Hyposensibilisierung – ein Experiment

So als mehrfach allergiegeplagter Mensch hat man es nicht immer einfach.

Durch die Kombination von Frühblüher- und Gräser- und Getreideallergie, landläufig unter Heuschnupfen bekannt, hatte ich von Februar bis Oktober eine laufende Nase und tränende Augen. Der Zustand wurde dann direkt von den allgemeinen Erkältungswellen im Winter abgelöst, echt praktisch, damit man es sich auch ja nicht abgewöhnt. Als ich 14 oder 15 Jahre alt war, wurde ich dagegen hyposensibilisiert. Damals passierte das noch mit Spritzen, 2x 7 Stück, jede Woche eine, 3 Jahre lang in der allergiefreien Zeit, jeweils mit 25 Minuten Warten beim Arzt, ob nicht etwa doch ein allergischer Schock auftritt. Hatte ja sonst nix zu tun 😉

Das hat auch wunderbar angeschlagen und ich komme seitdem relativ beschwerdefrei durchs Jahr und brauch nur selten Medikamente. Leider hatte ich in der Zwischenzeit eine „pollenassoziierte Nahrungsmittelallergie“ entwickelt, was in einer sehr heftigen Nussallergie und ziemlich unangenehmer Obst- und Gemüseallergie resultierte. Um es abzukürzen: ich bin nicht gegen Zitrusfrüchte, Ananas, Bananen und Früchte der Kürbisgattung allergisch, der ganze Rest fällt im Rohzustand für mich flach. Lässt eine ausgewogene, gesunde und vitaminreiche Ernährung zu einer sportlichen Herausforderung werden.
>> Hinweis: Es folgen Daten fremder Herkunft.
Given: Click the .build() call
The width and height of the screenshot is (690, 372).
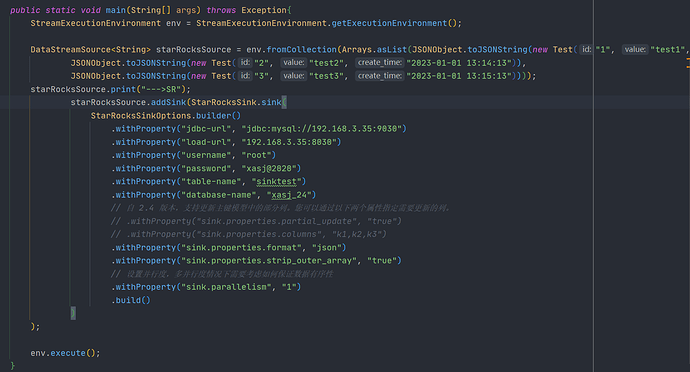Looking at the screenshot, I should (x=131, y=300).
Das Ganze wird dann noch von einer Kontaktallergie gegen einen Salbengrundstoff und einer Pferde- und Katzenhaarallegie abgerundet \o/

Bevor jetzt jemand laut protestiert: Aber ihr habt doch Katzen?! Ja, haben wir 🙂
Von den ganzen Zipperlein mal abgesehen, hat schwanger sein auch Vorteile. Der Körper ist so mit dem werdenden Leben beschäftigt, dass er kurzerhand vergisst, auf irgendetwas allergisch zu sein. Und als ich mit dem Großen schwanger war, hab ich das ausgenutzt und eine Katze angeschafft, dann 4 Wochen gelitten und das Thema ist seitdem erledigt.

Und da so eine Obstallergie echt nervig ist, dachte ich, mach ich doch dieses Mal auch wieder so etwas. Da ich immer ganz neidisch auf meine Freunde und Kollegen guckte, die sich zwischendurch immer mal einen Apfel gönnten, sind meine Testobjekte diesmal Äpfel.
Irgendwo hatte ich gelesen, dass grüne Äpfel weniger Allergene enthalten als rote, also schickte ich meinen Mann mit entsprechenden Anweisungen zum Einkauf. Er erbeutete sehr schön grüne Golden Delicious, mit denen ich das Experiment wagte.

Da ich mit den Schalen von Obst und Gemüse selbst im gekochten Zustand schon immer Schwierigkeiten hatte, schälte ich die Äpfel und knabberte vorsichtig am ersten Viertel und wartete. Aber nix passierte.
Sehr gut. Also weiter, den ganzen Apfel verputzt und auf die Reaktion gewartet. Immer noch nix.
Super. Dann den zweiten Apfel hinterher. Wieder nix.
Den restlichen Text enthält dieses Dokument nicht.